C'est pourquoi, au-delà des subventions traditionnelles du Ministère, il est apparu nécessaire de finaliser ce chemin commun par une convention pour les années à venir.
Ainsi ai-je le plaisir de vous confirmer la signature dans les jours qui viennent d'une convention triennale 2001-2003, renouvelant le soutien du Ministère de l'Emploi et de la Solidarité à la FNC-PACT ARIM, pour la poursuite des programmes en faveur du logement des jeunes, de l'habitat des personnes âgées, et des personnes handicapées, ou pour l'insertion des personnes défavorisées.
Deux programmes nouveaux sont également soutenus concernant les gens du voyage, ou la filière d'auto-réhabilitation.
Cette convention permettra un financement à hauteur de 3.000.000 F de l'ensemble des actions.
J'ai plaisir à souligner qu'il s'agit notamment, en ce qui concerne les personnes âgées :
de clairement positionner l'offre de formation du PACT ARIM dans le domaine de l'adaptation de l'habitat auprès des professionnels du réseau,
de créer un groupe de suivi des démarches gérontologiques articulant une politique de l'habitat,
de sensibiliser les acteurs par la création de logements témoins,
enfin de favoriser des partenariats avec UNADMR ou MSA.

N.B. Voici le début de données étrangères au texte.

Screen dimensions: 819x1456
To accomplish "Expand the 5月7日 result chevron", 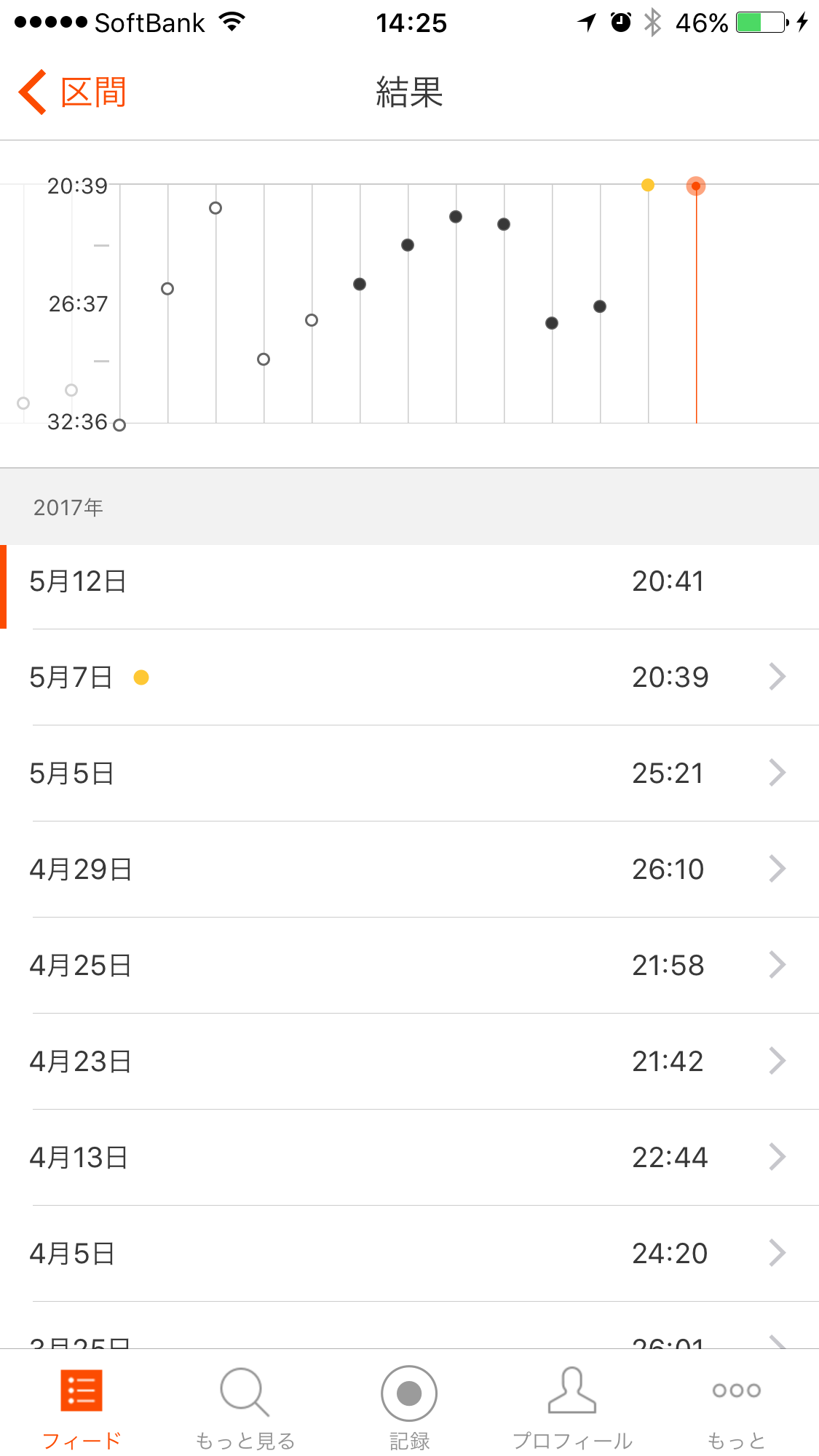I will click(778, 677).
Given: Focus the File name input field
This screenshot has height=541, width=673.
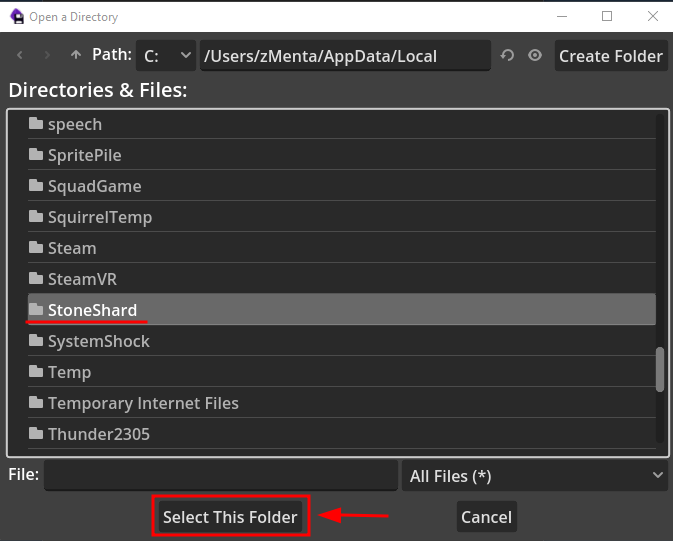Looking at the screenshot, I should pos(220,476).
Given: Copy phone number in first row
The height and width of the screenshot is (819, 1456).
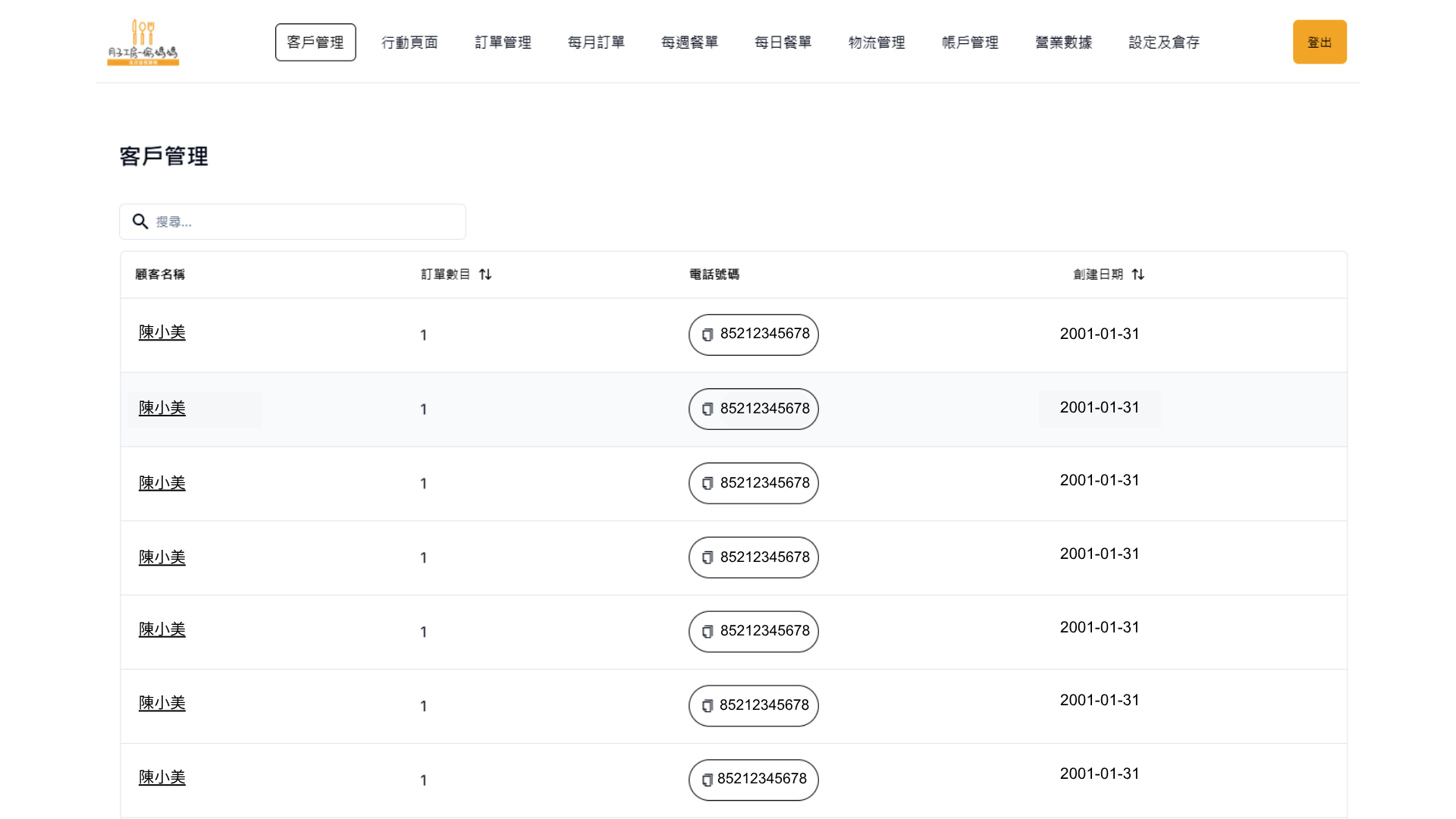Looking at the screenshot, I should pyautogui.click(x=708, y=335).
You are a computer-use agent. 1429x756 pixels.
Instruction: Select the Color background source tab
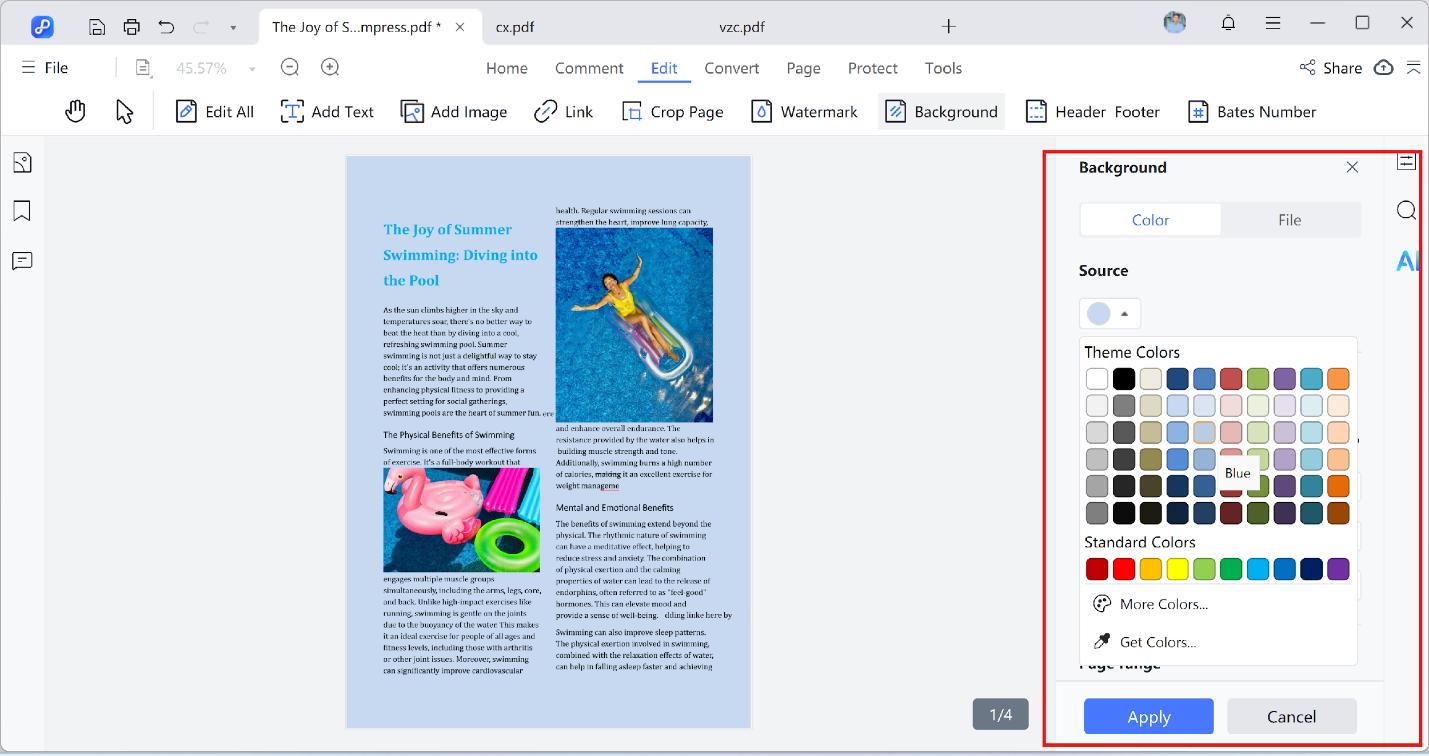click(x=1150, y=220)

Cette convention est le symbole du travail que nous avons engagé en commun, elle est le fruit d'un échange fructueux des compétences, elle affirme la place que tient la FN PACT ARIM dans tous les secteurs où le besoin d'habitat s'avère structurant d'une politique sociale.
Parce que j'apprécie votre travail, parce que je connais votre histoire, parce que je défends une politique qui peut vous ouvrir de nouveaux espaces, je tenais à être avec vous aujourd'hui.
"Un toit pour chacun", cette belle devise que vous avez choisi, c'est la mixité sociale dans l'habitat, mais c'est aussi la mixité des âges. Je sais pouvoir compter sur vous pour construire les conditions d'un "habitat pour tous les âges", dans une société ouverte à tous.